Parents and friends of the school recently watched the performances of Anthony and Cleopatra. As always, the girls rose to the occasion and put on a fantastic performance, their mature and emotional performance belying their young ages. The Year 5 & 6 Shakespeare in the Garden production has become a highlight of the Junior School’s summer calendar preceding the Cambridge Shakespeare Festival by several weeks and, in my opinion, rivalling the quality of the Cambridge Festival’s performances!  

In the spring term we were treated to an hilarious production of ‘Rock Bottom’ by Years 3 & 4. The comic timing of the girls was superb, and the family audiences struggled night after night to keep their laughing under control.   

Our unique Pre-prep nativity this year was based on the theme of ‘Once Upon a Time...’. It was a magical journey through time with the constant ticking of the clock with mature performances from our youngest members of the school community.  

Alongside our rich calendar of drama performances runs a very busy music calendar, from the termly Tea-Time Concerts, this year with a record number of individual performances, to the very special Carol Service before Christmas and finally the wonderful culmination of a year's work in the Summer Concert in May.
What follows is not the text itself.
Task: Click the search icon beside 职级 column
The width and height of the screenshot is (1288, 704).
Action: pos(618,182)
Miss Hickey’s music department nurtures the musical talents of the girls incredibly well so that each and every girl reaches their potential and the girls share their talents, to our delight and enjoyment, in the various performances.  
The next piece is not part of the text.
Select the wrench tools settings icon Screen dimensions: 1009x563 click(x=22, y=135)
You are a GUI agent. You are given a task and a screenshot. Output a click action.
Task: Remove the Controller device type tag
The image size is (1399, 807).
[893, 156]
This year we welcomed our very first ‘Artist in Residence’ to the Junior School. Emily Kew’s vision of a specialist Art teaching space has been realised in our new Art Room in the Coach House. Emily has also worked on several Art projects with the new Arts Council, including for Ely Cathedral’s space themed schools’ art festival and our Summer Exhibition in the style of the Royal Academy, to be opened after this ceremony in the new Art Room.  

At St Mary’s will your daughter have opportunities to express herself through the Creative Arts? I answer, resoundingly yesshecan!  

At St Mary’s will your daughter be exposed to STEM subjects and encouraged to think of STEM as a possible career path as a woman?  

Our relationship with the Royal Academy of Engineering and the University’s Institute of Manufacturing goes from strength to strength. This year we have hosted two STEM outreach days with our Year 5 girls and those from local primary schools. We are a STEM.org ambassador school and we are becoming known for promoting girls in STEM, we hope next year to enter into a more formal relationship with the Institute for Manufacturing which will cement our reputation for excellence in this area! Moreover, Mrs. Shercliff’s STEM lessons have evolved this year so that each year group has an off-timetable STEM Skills Day to develop their design and technology skills.  

In the area of Computer Science, we now compete at a European level, our team of Year 6 girls in June competed against much older, mostly male, teams from around Europe in the Robocup European Championships in Hannover and with grit, skill and St Mary’s determination came 8th in Europe! To add to this triumph our Year 5 and Year 6 girls are respective national champions in Robocup. 

We can confidently say that we lead the country in robotics and coding at the Prep level and I think it’s important to note that GIRLS are leading the way!  

At St Mary’s will your daughter be exposed to STEM subjects and encouraged to think of STEM as a possible career path as a woman? I think we can answer this with great pride yesshecan!  

This summer we say a fond farewell to our Year 6 girls. At the end of term we reflected on their time in the Junior School in their Leavers Assembly. We all enjoyed sharing in their memories, both individual and collective. These are special memories that they will carry with them through their lives and I hope reflect upon happily together as adults.  

We also marked the end of the first year of school for our Reception children, we are all so proud in their first year!  

As I reflect on the past year, I feel there have been many blessings. We give thanks for what has been done and look forward to next year full of hope and optimism, even more now so as we only found out this week that we have been shortlisted for an Independent School of the Year Award alongside schools such as Brighton College, Cheltenham College and Roedean!